The bubble economy comparison is almost too on the nose. Japanese automakers in 1987 were riding a wave of capital that let them experiment wildly. Sound like any industry you know? The robotics funding environment has enabled a lot of ambitious technical bets. Some of those will pay off. Some won't. We don't know yet which is which, and anyone who claims certainty is probably selling something.
What I keep coming back to is this: the cars that survived from that era weren't always the most technically impressive ones. Sometimes they were the ones that were easiest to maintain, or the ones that had the most coherent design philosophy, or just the ones that happened to hit the market at the right moment.
Humanoid robotics is going to shake out the same way. We're going to look back in ten years and some of today's darlings will have disappeared, while some company that nobody's paying attention to right now will have figured out the right combination of capability, reliability, and cost.
I don't know which companies those will be. I should know this better, probably, but prediction is hard, especially about the future (as the saying goes). What I do know is that the conversation needs to shift. Less "look at this amazing demo" and more "show me your maintenance documentation." Less "we have 47 degrees of freedom" and more "here's our mean time between failures in actual deployment."
The automotive industry learned these lessons over decades. Robotics is trying to compress that timeline, and I'm genuinely uncertain whether that's possible or whether we're going to have to learn the hard way.
One thing I've noticed talking to people actually deploying robots (not building them, deploying them) is that their concerns are almost entirely different from what gets covered in the press. They don't care about the spec sheet. They care about whether the thing works when nobody's watching, whether they can get replacement parts, whether the software updates break things that were working fine before.
This is the unsexy reality of robotics maturation. The exciting phase is building the first prototype. The hard phase is making the thousandth unit as reliable as the first one. The automotive industry figured this out. The question is whether robotics will figure it out before the current funding cycle ends.

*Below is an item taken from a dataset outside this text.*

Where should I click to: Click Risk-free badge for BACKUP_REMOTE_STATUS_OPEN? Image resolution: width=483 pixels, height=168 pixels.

I think about this a lot, actually. The window for proving that humanoids can do useful work in the real world isn't infinite. There's a lot of capital deployed right now based on the assumption that these machines will reach commercial viability within a certain timeframe. If that doesn't happen, we could see a significant pullback, and that would set the whole field back years.
So maybe the lesson from 1987 isn't which approach is better (Japanese or Italian, tech-maximalist or design-coherent). Maybe the lesson is that survival depends on factors that aren't obvious in the moment. The Mazda 626 GT was genuinely impressive for its time. You can probably find one for cheap now because it turned out all that complexity was expensive to maintain.
I'm not saying the complex humanoids will fail. I'm saying we should be asking harder questions about what happens after the demo ends and the real work begins. That's where the actual story is.